Türk ve Arnavut halkı arasındaki bağları güçlendirmede belirgin ve kesintisiz faaliyetlerinden dolayı Arnavutluk bayrak nişanı ve şövalyelik unvanı sahibi CHP üyesi gazeteci Dr. Sokol Brahaj ile sendikacı kimliğiyle tanınan CHP’li siyaset bilimci İzmirli akademisyen Doç. Dr. Çağdaş Cengiz, CHP Genel Başkanı Özgür Özel’e hitaben ortak bir açık mektup kaleme aldı.
Akademik ve diplomatik çalışmaları ile tanınan iki isim yaklaşan yerel seçimler öncesi İzmir ili ve ilçelerinde devam eden aday belirleme süreçlerine dikkat çekerek, CHP’nin masa başı ittifaklardan öte, sahada etkin aday profiline odaklanılması ve seçim yarışında bıçak sırtı görünen veya eldeki belediyeyi kaybetme riski barındıran bazı ilçelerde aday belirleme süreçlerine daha da özen gösterilmesi gerektiği konusunda CHP Genel Başkanı Özgür Özel’e çağrıda bulundu. İki isim belirlenecek büyükşehir başkan adayının, ilçe belediye seçimlerinde seçmenin oy verme davranışına doğrudan etkisinin olacağını vurguladı.
‘TÜRKİYE, TARİHİNDEKİ EN DERİN SİYASİ VE EKONOMİK KRİZİN ORTASINDA’
Dr.
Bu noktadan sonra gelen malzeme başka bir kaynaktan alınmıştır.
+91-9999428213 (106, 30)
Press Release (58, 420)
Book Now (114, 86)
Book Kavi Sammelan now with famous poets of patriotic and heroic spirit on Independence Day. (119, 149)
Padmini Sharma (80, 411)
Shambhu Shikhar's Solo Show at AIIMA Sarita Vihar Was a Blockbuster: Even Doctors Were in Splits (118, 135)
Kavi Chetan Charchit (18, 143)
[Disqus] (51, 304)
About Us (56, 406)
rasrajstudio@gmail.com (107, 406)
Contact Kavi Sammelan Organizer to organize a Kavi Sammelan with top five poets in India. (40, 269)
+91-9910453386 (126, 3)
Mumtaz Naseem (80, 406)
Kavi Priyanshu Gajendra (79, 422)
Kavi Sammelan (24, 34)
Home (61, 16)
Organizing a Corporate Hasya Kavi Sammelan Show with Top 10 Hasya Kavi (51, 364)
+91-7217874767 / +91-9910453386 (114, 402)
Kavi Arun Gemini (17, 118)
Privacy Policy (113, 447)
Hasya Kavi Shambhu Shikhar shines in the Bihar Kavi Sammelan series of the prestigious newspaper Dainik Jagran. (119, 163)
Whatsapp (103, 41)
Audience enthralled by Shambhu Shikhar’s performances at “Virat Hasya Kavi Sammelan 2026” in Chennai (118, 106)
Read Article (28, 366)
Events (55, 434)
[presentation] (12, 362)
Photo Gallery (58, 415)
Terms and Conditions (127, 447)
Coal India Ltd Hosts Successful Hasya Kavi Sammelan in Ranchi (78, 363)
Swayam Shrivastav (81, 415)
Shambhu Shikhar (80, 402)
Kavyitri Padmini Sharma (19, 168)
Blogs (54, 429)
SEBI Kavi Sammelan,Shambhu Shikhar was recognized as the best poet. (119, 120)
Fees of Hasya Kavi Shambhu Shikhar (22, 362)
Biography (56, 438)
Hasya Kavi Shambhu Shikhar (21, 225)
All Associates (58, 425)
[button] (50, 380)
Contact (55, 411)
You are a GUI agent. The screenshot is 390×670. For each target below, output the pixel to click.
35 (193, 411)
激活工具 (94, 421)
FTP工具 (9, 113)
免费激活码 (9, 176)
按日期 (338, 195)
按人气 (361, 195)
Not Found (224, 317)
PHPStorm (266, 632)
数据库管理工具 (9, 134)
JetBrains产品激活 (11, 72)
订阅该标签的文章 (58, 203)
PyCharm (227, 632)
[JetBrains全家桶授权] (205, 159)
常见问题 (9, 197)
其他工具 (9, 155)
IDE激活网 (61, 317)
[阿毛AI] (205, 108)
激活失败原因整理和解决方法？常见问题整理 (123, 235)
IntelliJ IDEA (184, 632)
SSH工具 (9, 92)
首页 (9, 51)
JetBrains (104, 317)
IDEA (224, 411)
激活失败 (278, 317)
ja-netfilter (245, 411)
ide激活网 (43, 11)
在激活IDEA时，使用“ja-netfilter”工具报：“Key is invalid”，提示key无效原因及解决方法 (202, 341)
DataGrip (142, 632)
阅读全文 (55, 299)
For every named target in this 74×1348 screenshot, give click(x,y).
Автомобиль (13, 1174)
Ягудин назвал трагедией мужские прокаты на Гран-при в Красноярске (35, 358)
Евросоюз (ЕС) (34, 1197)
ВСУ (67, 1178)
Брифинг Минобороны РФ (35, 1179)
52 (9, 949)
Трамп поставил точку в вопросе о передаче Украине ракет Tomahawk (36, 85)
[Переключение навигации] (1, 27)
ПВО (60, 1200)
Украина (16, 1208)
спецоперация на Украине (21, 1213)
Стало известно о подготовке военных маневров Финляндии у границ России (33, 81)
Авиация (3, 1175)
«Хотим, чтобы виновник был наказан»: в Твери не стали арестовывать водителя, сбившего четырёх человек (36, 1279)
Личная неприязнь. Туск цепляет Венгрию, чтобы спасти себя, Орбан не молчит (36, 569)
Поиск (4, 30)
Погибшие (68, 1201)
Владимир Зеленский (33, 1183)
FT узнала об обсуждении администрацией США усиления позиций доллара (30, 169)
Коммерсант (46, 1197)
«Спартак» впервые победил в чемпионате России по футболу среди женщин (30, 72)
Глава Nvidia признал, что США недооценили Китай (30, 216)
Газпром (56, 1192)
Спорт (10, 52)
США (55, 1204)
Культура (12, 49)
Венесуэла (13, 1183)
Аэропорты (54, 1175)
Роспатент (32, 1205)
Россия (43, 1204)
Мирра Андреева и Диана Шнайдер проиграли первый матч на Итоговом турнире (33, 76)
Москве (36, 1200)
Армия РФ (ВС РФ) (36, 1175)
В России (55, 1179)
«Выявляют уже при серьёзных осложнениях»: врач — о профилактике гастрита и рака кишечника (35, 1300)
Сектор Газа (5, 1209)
Sokol Brahaj ve Doç. Dr. Çağdaş Cengiz tarafından kaleme alınan mektubun tam metni ise şöyle:
“Sayın Genel Başkanımız,
Türkiye Cumhuriyeti, tarihindeki en derin siyasi ve ekonomik krizin ortasındadır. Mart 2024 Yerel Seçimlerinin devlet kurumlarına liyakatli, dürüst ve uluslararası nitelikte yetişmiş vasıflı, genç idarecileri ülkeye kazandırmak için son şansımız olduğu kanaatindeyiz.
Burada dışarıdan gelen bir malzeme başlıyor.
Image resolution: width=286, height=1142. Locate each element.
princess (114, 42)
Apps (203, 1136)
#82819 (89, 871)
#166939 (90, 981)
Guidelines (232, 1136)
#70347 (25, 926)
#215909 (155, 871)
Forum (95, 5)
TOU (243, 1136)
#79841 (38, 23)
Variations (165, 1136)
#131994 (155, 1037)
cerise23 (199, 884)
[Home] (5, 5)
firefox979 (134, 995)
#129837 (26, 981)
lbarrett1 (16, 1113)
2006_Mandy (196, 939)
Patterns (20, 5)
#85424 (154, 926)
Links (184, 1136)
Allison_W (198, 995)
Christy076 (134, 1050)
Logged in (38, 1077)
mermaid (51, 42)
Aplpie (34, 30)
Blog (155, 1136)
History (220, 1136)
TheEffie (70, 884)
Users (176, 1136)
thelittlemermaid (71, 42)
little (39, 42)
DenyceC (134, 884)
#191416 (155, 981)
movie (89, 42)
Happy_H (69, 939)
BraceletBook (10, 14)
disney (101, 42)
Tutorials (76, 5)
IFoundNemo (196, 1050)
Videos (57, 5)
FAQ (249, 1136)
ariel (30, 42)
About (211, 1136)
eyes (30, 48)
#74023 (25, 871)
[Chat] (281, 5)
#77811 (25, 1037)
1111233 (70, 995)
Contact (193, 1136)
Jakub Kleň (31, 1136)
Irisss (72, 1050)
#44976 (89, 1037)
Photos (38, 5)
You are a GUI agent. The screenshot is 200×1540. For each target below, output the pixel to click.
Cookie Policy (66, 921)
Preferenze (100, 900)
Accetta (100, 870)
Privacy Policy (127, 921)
İzmir ili dahilinde ve de ilçelerinde, aday adayı olarak irade ortaya koyan; iktidarın muhalif belediyeleri başarısız kılmaya yönelik tüm girişimlerine rağmen, bu zor koşullarda halka hizmet etmeye hevesli, dinamik ve genç simaların ortaya çıkışını heyecan ve dikkatle takip ediyoruz. Siyasi bir yönetememe krizinin yanı sıra işsizlik ve gelir dağılımı eşitsizliğinin mevcut dip noktasında illerdeki yerel idareleri koruyup, mevcuda yenilerini eklemek ve meclis çoğunluklarını eklemek, mevcut ekonomik ve siyasi iklimde halka umut ışığı olmak, Cumhuriyetimizin kurucu partisinin bu ulusa borcudur.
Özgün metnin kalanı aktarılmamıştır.